Last year’s line up of local interest and talks by famous Scottish writers is being reactivated, and the events are free and bookable through Eventbrite.

Organisers had hoped the festival could go ahead in Caithness this year,  but with the restrictions they decided an online event is the best way to hold it safely.

The festival will launch on Saturday, April 24 with a dozen pre-recorded talks to be shared online, mainly at weekends.

Festival organiser Ian Leith said: “Other book festivals have done similar in going digital.

“The organisers of the Islay Book Festival have been a great help.

“Last year they ran quite a successful digital festival and they shared some of the things they felt they got wrong and others that were really successful.”

Creative support initiative XpoNorth is looking after the digital technology behind the event.

The festival will start with a joint production by traditional musician Freeland Barbour and singer Gerda Stevenson.

Mr Barbour’s new book – The White Rose of Gask – looks at the life and songs of prominent Jacobite Carolina Oliphant, Lady Nairne, who wrote some of Scotland’s most famous traditional songs.

A raft of authors will be giving talks over the three week period of the festival.

Local writers will be involved throughout, with four of them – Gail Brown, Donna Booth, Charlotte Platt and Andrea Wotherspoon – taking part in a joint session.

Inverness writer Barbara Henderson will talk about her book The Seige of Caerlaverock, a medieval tale based on real events in the year 1300 at a castle in Dumfries and Galloway.

Historian James Hunter’s latest book, Insurrection, is based around the meal riots in 1846 in which Wick played a major part.

Mr Leith said: “He is a brilliant writer. He uses immense detail but also has a knack of telling a story.
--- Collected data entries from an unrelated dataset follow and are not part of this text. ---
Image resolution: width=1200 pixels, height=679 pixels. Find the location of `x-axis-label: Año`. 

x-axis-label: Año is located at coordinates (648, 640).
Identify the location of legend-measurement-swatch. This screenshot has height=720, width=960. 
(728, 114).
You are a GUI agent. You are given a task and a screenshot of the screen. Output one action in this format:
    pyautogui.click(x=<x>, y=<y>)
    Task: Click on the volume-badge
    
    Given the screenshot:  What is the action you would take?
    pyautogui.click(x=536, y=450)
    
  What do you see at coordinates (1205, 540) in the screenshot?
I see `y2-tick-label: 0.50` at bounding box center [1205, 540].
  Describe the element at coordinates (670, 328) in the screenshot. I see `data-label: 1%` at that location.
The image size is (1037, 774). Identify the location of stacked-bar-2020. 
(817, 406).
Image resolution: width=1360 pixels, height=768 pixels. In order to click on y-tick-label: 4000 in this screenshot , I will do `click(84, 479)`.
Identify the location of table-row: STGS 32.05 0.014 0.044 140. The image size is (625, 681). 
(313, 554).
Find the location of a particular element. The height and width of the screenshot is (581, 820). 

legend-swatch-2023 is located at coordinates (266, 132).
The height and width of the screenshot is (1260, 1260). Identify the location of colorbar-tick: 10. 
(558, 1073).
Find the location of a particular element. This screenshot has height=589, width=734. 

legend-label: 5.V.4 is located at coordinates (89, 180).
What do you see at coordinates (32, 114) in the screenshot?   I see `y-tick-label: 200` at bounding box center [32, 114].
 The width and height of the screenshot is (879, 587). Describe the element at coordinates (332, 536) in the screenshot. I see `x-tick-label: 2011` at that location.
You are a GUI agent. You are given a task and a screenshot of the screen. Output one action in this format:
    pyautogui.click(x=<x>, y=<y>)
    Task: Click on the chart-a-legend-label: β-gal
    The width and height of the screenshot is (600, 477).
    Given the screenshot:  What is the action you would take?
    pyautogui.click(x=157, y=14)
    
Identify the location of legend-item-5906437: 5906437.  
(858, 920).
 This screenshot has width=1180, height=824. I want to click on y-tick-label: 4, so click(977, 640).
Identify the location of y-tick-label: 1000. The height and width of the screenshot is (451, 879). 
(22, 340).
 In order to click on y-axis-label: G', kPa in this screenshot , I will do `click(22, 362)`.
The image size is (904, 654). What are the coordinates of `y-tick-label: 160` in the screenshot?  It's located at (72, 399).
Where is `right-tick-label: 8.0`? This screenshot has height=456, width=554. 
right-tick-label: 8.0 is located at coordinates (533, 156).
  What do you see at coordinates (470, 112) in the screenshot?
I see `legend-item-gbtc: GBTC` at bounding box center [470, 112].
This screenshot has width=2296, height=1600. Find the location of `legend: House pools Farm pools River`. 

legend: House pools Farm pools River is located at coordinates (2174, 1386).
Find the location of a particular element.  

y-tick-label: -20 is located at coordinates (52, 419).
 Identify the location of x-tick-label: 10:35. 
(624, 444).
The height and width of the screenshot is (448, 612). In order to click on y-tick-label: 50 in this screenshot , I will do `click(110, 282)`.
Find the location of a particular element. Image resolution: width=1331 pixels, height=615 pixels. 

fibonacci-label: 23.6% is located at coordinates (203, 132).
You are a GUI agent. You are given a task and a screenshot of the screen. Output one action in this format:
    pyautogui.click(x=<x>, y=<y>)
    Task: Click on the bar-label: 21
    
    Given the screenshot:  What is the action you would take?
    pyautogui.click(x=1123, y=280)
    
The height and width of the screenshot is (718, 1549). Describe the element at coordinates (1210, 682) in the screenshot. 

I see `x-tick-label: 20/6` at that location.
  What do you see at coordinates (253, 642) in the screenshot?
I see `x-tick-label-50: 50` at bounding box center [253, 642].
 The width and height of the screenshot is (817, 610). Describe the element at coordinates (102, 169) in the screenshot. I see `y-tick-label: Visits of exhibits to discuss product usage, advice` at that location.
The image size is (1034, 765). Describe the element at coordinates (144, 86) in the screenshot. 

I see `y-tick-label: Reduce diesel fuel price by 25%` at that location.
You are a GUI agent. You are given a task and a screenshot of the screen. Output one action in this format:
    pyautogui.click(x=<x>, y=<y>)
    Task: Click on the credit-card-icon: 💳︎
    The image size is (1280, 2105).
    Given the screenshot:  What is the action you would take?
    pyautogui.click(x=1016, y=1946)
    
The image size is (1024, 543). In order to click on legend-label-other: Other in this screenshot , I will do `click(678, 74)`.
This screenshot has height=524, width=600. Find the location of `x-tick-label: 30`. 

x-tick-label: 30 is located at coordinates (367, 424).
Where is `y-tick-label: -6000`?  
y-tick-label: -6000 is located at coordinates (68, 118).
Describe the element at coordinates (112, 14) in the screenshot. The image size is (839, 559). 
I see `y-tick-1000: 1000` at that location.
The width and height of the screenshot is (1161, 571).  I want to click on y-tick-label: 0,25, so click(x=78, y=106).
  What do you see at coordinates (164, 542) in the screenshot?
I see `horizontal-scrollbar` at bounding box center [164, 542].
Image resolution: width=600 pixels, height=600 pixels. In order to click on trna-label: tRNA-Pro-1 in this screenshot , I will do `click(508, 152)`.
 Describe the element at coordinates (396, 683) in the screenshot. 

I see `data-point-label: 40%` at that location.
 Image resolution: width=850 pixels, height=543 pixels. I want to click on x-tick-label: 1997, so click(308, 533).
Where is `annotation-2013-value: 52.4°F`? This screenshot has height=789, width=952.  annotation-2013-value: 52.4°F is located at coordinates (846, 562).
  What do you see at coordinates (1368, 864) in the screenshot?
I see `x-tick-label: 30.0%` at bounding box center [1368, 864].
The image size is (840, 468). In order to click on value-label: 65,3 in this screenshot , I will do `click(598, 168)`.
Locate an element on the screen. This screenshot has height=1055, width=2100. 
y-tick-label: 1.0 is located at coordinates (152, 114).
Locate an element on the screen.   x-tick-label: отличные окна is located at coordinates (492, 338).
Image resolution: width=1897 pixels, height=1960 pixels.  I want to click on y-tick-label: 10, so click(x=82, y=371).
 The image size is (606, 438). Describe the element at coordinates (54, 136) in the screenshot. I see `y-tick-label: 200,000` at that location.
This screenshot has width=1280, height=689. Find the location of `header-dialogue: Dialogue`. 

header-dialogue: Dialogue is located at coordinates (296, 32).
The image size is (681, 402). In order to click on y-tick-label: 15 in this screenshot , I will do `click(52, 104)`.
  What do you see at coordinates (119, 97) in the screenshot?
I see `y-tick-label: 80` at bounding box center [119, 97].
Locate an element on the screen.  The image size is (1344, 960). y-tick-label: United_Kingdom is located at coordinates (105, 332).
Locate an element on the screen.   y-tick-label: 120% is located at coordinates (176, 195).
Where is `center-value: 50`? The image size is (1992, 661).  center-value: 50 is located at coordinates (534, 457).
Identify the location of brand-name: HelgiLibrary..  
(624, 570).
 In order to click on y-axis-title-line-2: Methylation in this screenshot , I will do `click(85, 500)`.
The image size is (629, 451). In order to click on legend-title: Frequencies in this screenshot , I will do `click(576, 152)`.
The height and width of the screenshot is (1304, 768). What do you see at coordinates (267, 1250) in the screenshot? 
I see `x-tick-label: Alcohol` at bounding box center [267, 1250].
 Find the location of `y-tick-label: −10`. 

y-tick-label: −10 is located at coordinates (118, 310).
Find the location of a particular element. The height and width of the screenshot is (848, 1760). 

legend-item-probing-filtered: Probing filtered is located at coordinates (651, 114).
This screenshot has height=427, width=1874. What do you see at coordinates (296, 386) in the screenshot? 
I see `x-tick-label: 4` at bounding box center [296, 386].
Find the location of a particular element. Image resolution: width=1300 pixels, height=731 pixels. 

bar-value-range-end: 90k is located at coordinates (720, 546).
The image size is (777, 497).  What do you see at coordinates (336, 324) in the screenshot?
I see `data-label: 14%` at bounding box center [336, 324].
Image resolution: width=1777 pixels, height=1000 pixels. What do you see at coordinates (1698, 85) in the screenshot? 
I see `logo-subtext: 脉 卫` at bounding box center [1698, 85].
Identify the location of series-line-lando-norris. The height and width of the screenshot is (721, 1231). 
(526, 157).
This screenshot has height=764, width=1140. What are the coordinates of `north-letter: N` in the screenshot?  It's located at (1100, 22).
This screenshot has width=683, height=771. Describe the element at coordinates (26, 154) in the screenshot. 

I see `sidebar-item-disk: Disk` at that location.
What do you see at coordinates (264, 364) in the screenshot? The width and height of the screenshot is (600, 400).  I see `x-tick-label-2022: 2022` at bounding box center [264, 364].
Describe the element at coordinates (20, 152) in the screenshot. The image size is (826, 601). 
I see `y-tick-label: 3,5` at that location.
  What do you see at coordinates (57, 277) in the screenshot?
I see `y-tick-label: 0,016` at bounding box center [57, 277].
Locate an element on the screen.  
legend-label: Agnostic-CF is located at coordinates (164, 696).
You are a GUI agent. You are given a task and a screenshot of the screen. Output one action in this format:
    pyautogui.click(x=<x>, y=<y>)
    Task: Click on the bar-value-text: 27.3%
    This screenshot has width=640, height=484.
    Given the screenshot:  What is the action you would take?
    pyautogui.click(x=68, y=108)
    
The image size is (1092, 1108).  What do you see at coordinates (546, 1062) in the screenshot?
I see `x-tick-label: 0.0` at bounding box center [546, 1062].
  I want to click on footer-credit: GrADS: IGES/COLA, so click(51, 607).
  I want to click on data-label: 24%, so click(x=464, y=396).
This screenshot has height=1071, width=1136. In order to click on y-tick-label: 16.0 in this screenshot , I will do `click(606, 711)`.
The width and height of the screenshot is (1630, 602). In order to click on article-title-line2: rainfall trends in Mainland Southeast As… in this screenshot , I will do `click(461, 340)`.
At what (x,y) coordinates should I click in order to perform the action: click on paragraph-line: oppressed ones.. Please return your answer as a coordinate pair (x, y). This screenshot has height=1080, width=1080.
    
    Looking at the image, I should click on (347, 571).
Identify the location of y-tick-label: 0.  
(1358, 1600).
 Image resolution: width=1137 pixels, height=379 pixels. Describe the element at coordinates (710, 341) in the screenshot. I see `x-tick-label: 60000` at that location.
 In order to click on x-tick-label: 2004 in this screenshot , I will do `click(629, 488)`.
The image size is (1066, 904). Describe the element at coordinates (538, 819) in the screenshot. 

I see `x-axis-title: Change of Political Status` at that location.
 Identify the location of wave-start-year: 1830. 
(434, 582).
It’s not just dry history.”

Gillian Galbraith is a former advocate and now Scottish crime writer is also contributing.

Her latest book, The End of the Line, is based around the inquiry into the blood contamination scandal in Scotland.

Local interest includes a talk by Adam Wood, author of a biography about Thurso man Donald Swanson who as a detective worked on the Jack the Ripper murders in London.

Kevin Crowe will talk about his recent collection of short stories – No Home in This World, and Jim Miller will do a session on Caithness dialect poetry.

Highland writers Helen Sedgwick and Liz Treacher will look at the issues and position in society of women in both 1920 and 2020, while former ITV producer Nicol Nicolson will reveal his new book Craggy the Coo, published by Wick-based Crowvus.